— Оттого, что ты глупый мальчишка, — неприятно отвечала мама. — Пришлось на таможне пошлину платить, а теперь должны в третьем классе ехать.
От мамина голоса Митеньке стало скучно, и захотелось утешиться чем-нибудь приятным.
— Мама, ведь мне седьмой год? Да? Все говорят, что седьмой?

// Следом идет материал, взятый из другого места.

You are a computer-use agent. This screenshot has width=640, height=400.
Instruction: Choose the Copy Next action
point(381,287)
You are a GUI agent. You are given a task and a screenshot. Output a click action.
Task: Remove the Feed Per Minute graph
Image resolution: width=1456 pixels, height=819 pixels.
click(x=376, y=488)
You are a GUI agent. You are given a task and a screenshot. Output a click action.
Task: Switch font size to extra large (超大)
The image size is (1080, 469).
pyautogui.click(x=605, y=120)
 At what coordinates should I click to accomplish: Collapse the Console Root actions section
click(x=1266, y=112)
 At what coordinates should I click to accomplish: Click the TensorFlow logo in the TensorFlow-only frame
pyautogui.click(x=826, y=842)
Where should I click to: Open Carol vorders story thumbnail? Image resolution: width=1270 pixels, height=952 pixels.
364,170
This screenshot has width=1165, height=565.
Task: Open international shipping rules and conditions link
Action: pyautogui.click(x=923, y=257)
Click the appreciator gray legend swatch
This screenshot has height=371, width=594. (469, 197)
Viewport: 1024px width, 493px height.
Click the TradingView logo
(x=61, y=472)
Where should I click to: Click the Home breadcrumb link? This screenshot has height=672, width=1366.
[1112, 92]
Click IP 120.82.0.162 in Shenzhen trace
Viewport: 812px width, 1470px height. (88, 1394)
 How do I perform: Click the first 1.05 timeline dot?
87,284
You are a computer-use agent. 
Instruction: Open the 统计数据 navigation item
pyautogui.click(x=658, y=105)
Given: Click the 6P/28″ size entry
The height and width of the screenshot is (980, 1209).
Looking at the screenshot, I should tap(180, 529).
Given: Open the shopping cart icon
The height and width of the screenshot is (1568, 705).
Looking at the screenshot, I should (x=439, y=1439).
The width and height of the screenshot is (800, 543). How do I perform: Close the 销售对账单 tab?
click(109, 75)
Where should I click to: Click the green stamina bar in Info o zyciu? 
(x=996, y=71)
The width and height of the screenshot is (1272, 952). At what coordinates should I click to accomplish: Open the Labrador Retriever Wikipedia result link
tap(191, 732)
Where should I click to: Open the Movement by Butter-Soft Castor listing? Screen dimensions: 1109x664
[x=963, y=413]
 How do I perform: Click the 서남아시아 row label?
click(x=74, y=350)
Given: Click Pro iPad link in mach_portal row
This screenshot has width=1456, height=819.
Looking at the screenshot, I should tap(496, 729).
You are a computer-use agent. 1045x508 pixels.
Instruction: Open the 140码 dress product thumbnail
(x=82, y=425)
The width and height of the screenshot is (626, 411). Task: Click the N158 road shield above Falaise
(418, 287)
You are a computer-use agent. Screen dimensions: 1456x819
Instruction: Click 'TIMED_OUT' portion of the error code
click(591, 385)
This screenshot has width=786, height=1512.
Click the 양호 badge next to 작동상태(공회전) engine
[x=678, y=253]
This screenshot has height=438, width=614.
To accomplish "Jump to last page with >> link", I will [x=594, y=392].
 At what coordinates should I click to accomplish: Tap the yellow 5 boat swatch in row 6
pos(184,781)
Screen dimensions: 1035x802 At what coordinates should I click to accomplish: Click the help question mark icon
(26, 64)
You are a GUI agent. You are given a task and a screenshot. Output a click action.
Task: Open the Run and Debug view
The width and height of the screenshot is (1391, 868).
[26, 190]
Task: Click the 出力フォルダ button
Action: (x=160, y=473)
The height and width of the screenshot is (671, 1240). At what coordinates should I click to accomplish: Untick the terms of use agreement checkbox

Подошел кондуктор, спросил билеты.
Митенька смотрел со страхом и уважением на широкое лицо и на машинку, которой он прощелкивал билеты.
— Мальчику сколько лет?
Митенька обрадовался, что можно похвастать перед этой знатной особой.
— Седьмой!
— Ему пятый год! Пятый год! — испуганно затараторила мама.
Так он ей сейчас и поверит.
— Это ты, мама, братец мой, другим рассказывай. Все говорят, что седьмой, — значит, седьмой. А тебе откуда знать?
— Доплатить придется, — серьезно сказал кондуктор.
Мама что-то запищала, — ну да кондуктор, конечно, на Митенькиной стороне.
— Мама, чего же ты надулась? И смешная же ты, братец мой!
Каникулы
Только слово, что каникулы, а на самом деле у всех было дела по горло.
Лялечка целые дни занималась худением, так как с осени решила учиться декламации, а декламировать она любила все вещи чрезвычайно нежные и поэтичные: «Разбитая ваза», «Я чахну с каждым днем», «Я умерла весною», «Отчего побледнели цветы»…
— Ну как я скажу перед публикой, что я умерла, когда у меня щеки красные и трясутся?! — мучилась Лялечка и отказывалась от супа.
Младшая сестра Лялечки, гимназистка Маруська, тоже была сильно занята. Чтобы направить ее мысли на математический путь, учитель арифметики велел ей за лето решить пятьдесят задач.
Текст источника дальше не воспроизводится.